*** DATA SECTION Section Begins ***
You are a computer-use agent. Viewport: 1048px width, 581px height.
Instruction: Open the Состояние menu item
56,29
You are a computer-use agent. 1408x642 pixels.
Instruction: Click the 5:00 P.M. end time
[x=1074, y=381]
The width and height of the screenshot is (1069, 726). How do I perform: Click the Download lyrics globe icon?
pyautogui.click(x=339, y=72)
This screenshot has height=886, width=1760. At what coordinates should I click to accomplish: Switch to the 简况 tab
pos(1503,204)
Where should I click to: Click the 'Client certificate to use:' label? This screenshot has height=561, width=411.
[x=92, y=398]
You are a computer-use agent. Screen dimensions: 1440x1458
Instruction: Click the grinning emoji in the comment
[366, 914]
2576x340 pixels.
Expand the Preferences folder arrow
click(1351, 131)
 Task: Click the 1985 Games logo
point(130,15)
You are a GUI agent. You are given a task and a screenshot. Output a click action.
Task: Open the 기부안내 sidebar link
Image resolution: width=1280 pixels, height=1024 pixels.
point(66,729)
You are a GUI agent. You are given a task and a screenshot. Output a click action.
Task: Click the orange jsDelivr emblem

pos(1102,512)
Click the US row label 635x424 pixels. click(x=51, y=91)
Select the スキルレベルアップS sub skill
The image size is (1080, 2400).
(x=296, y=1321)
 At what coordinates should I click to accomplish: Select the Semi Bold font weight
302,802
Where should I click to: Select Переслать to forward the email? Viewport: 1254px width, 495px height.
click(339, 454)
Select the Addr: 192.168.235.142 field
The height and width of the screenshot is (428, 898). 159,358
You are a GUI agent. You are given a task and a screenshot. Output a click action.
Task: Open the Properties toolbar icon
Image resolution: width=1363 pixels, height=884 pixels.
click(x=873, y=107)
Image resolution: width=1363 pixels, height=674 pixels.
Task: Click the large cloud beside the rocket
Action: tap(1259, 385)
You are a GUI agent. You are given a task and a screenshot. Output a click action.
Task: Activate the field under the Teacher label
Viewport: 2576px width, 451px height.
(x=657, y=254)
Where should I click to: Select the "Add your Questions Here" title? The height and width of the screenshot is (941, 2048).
*** DATA SECTION Section Ends ***
* [REQUIRED ACTION] The data above must be returned in full, exactly as written.

* [RESULT FOR THIS EXERCISE]
You are a computer-use agent. Viewport: 1048px width, 581px height.
Instruction: Open the Состояние menu item
56,29
You are a computer-use agent. 1408x642 pixels.
Instruction: Click the 5:00 P.M. end time
[x=1074, y=381]
The width and height of the screenshot is (1069, 726). How do I perform: Click the Download lyrics globe icon?
pyautogui.click(x=339, y=72)
This screenshot has height=886, width=1760. At what coordinates should I click to accomplish: Switch to the 简况 tab
pos(1503,204)
Where should I click to: Click the 'Client certificate to use:' label? This screenshot has height=561, width=411.
[x=92, y=398]
You are a computer-use agent. Screen dimensions: 1440x1458
Instruction: Click the grinning emoji in the comment
[366, 914]
2576x340 pixels.
Expand the Preferences folder arrow
click(1351, 131)
 Task: Click the 1985 Games logo
point(130,15)
You are a GUI agent. You are given a task and a screenshot. Output a click action.
Task: Open the 기부안내 sidebar link
Image resolution: width=1280 pixels, height=1024 pixels.
point(66,729)
You are a GUI agent. You are given a task and a screenshot. Output a click action.
Task: Click the orange jsDelivr emblem

pos(1102,512)
Click the US row label 635x424 pixels. click(x=51, y=91)
Select the スキルレベルアップS sub skill
The image size is (1080, 2400).
(x=296, y=1321)
 At what coordinates should I click to accomplish: Select the Semi Bold font weight
302,802
Where should I click to: Select Переслать to forward the email? Viewport: 1254px width, 495px height.
click(339, 454)
Select the Addr: 192.168.235.142 field
The height and width of the screenshot is (428, 898). 159,358
You are a GUI agent. You are given a task and a screenshot. Output a click action.
Task: Open the Properties toolbar icon
Image resolution: width=1363 pixels, height=884 pixels.
click(x=873, y=107)
Image resolution: width=1363 pixels, height=674 pixels.
Task: Click the large cloud beside the rocket
Action: tap(1259, 385)
You are a GUI agent. You are given a task and a screenshot. Output a click action.
Task: Activate the field under the Teacher label
Viewport: 2576px width, 451px height.
(x=657, y=254)
Where should I click to: Select the "Add your Questions Here" title? The height and width of the screenshot is (941, 2048).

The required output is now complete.